Work item ::
Print exactly the line with "Viewport: 665px width, 479px height." and every line after it, through the final line of the material below.
================
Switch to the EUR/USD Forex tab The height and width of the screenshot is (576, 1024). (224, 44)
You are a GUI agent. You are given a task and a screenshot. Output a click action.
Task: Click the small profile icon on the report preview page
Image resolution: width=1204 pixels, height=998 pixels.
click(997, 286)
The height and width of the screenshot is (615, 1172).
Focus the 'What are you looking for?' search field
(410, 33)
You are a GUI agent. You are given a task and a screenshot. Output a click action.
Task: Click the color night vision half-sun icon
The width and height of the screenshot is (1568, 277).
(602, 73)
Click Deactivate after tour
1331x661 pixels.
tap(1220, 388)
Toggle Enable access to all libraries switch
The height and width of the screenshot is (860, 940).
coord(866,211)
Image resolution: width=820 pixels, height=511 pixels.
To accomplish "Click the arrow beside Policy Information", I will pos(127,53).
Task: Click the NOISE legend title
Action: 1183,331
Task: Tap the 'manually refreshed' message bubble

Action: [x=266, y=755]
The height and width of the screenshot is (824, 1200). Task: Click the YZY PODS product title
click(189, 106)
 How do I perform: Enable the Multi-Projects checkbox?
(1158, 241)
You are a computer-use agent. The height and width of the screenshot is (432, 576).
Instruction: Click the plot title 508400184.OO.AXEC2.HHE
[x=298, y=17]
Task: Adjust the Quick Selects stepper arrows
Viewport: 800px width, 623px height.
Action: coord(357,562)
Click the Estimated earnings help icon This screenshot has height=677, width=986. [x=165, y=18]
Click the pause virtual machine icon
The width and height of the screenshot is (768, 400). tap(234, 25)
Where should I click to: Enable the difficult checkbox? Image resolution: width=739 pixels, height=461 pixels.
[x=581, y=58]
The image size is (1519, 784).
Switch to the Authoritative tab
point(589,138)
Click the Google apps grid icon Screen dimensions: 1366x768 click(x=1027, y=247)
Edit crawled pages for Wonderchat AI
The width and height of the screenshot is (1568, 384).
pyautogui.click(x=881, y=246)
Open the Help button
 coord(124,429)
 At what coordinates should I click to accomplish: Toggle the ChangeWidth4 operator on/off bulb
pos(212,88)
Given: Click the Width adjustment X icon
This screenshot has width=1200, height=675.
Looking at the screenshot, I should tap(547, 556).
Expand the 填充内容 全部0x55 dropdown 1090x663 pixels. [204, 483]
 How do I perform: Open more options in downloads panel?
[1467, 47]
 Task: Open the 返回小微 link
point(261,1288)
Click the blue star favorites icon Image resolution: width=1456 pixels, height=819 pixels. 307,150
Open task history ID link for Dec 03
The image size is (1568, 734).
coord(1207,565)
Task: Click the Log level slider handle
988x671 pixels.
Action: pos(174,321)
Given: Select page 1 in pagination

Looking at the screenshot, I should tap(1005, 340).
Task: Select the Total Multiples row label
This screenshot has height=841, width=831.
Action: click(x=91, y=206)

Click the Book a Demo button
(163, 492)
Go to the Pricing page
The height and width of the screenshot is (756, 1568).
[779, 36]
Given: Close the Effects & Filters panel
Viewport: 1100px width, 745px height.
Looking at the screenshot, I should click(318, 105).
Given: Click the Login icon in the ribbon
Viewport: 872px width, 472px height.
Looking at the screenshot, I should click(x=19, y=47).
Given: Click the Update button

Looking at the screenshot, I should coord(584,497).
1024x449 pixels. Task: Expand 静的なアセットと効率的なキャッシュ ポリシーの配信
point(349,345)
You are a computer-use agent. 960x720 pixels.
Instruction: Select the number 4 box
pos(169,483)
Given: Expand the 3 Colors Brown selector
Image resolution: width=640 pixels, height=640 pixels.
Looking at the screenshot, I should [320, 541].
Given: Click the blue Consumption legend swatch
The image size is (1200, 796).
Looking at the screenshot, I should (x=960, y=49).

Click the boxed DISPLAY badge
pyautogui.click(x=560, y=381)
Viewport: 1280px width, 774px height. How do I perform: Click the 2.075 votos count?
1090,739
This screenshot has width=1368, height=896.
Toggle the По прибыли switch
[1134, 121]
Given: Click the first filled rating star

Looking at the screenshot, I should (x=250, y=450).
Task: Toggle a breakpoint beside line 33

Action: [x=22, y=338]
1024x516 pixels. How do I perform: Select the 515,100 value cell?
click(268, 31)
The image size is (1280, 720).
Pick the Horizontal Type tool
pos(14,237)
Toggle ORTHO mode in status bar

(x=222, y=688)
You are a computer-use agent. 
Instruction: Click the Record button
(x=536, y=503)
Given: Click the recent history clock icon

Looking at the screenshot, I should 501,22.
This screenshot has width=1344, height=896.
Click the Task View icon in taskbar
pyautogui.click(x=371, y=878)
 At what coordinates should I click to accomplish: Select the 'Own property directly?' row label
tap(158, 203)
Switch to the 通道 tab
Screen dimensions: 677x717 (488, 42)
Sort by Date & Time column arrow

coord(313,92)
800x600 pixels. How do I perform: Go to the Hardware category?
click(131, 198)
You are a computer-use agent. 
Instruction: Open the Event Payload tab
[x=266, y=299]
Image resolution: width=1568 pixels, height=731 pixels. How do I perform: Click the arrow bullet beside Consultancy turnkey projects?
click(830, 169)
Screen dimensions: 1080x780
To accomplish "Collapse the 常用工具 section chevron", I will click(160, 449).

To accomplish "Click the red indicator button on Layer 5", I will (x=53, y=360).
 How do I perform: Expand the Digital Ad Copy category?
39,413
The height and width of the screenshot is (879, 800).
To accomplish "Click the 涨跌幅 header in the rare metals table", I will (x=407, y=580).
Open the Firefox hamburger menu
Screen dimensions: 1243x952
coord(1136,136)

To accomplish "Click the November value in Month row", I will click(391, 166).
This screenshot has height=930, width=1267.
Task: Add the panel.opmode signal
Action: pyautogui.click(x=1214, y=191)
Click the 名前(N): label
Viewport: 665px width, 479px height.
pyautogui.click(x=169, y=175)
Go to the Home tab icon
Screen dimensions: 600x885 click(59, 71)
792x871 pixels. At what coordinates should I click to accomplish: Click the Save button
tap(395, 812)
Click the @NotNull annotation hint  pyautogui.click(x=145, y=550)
================
Result for this exercise ::
Viewport: 665px width, 479px height.
pyautogui.click(x=169, y=175)
Go to the Home tab icon
Screen dimensions: 600x885 click(59, 71)
792x871 pixels. At what coordinates should I click to accomplish: Click the Save button
tap(395, 812)
Click the @NotNull annotation hint  pyautogui.click(x=145, y=550)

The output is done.